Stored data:
---------------

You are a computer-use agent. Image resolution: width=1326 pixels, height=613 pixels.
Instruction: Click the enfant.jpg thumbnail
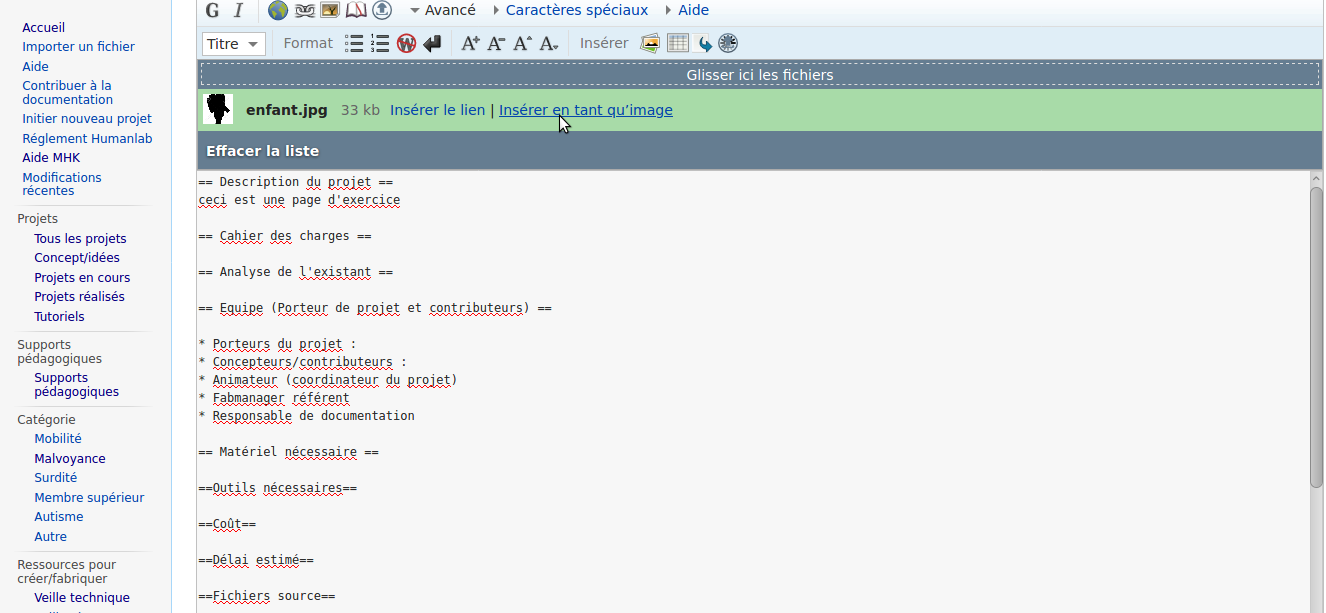point(218,110)
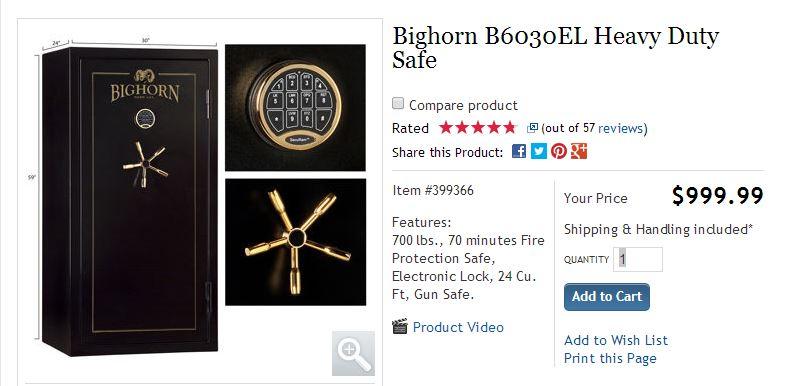Viewport: 806px width, 386px height.
Task: Click the magnifier zoom image icon
Action: point(353,353)
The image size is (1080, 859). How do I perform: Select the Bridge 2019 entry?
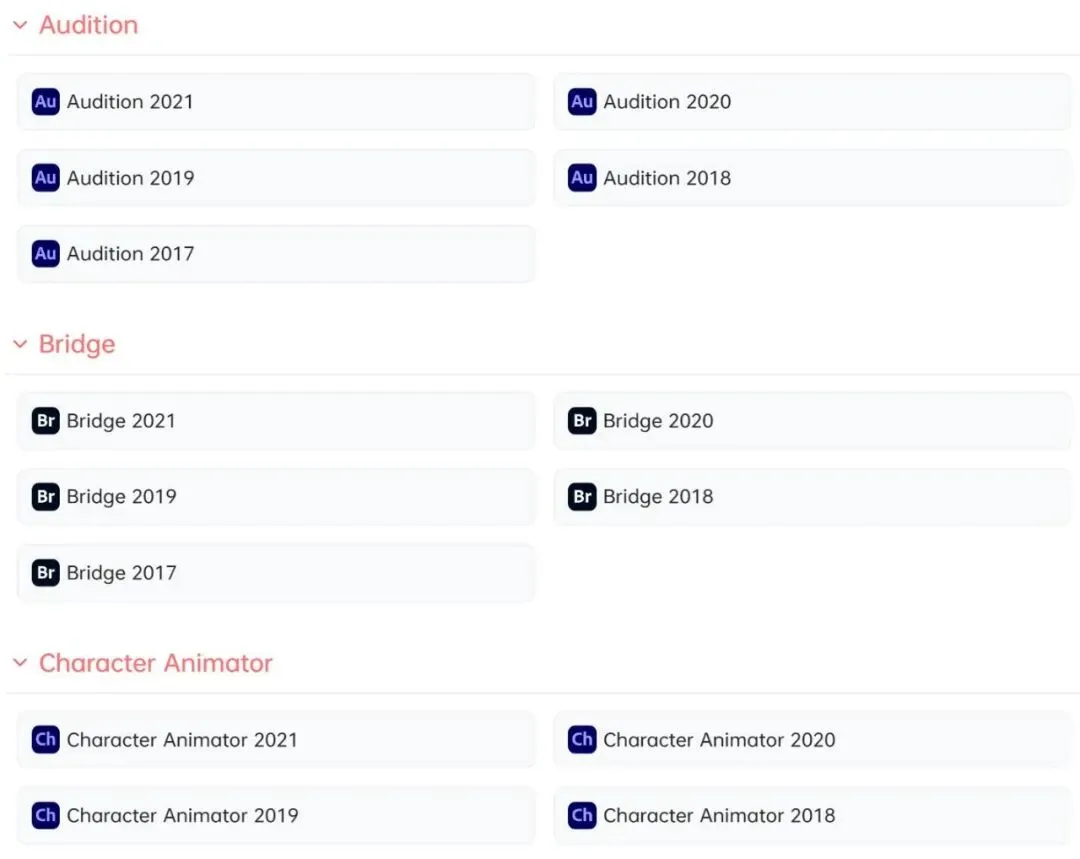121,497
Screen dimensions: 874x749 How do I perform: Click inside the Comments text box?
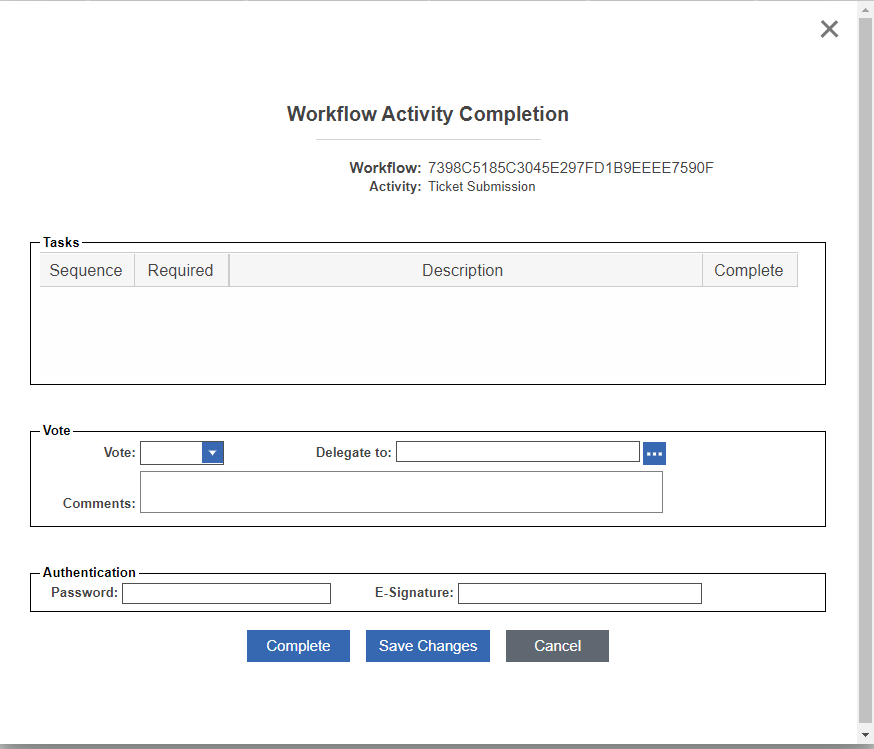[401, 492]
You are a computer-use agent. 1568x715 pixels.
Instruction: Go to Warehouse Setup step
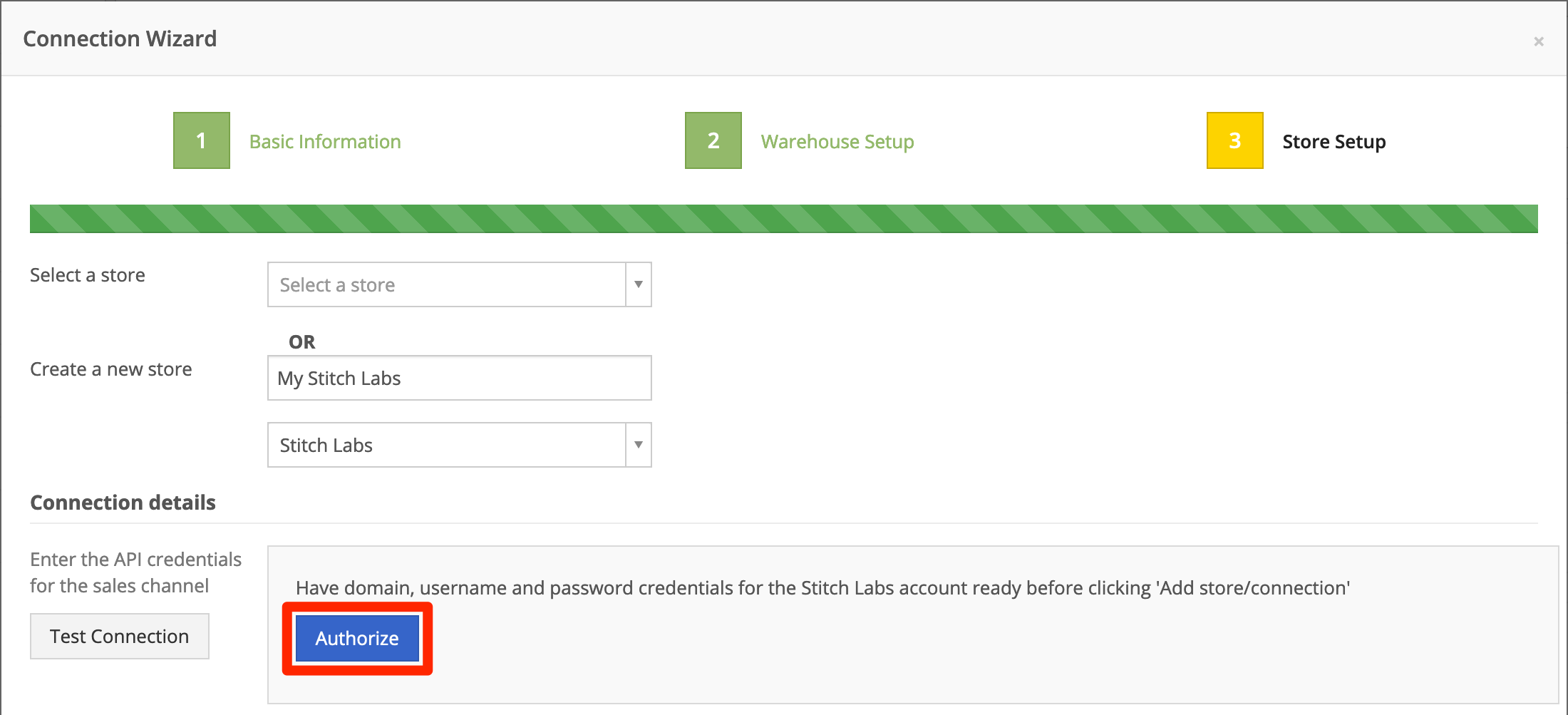tap(837, 142)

---------------

**What is required**
Number of lines with the string "agent" in the data above: report this figure and nothing more.

**Task output**
2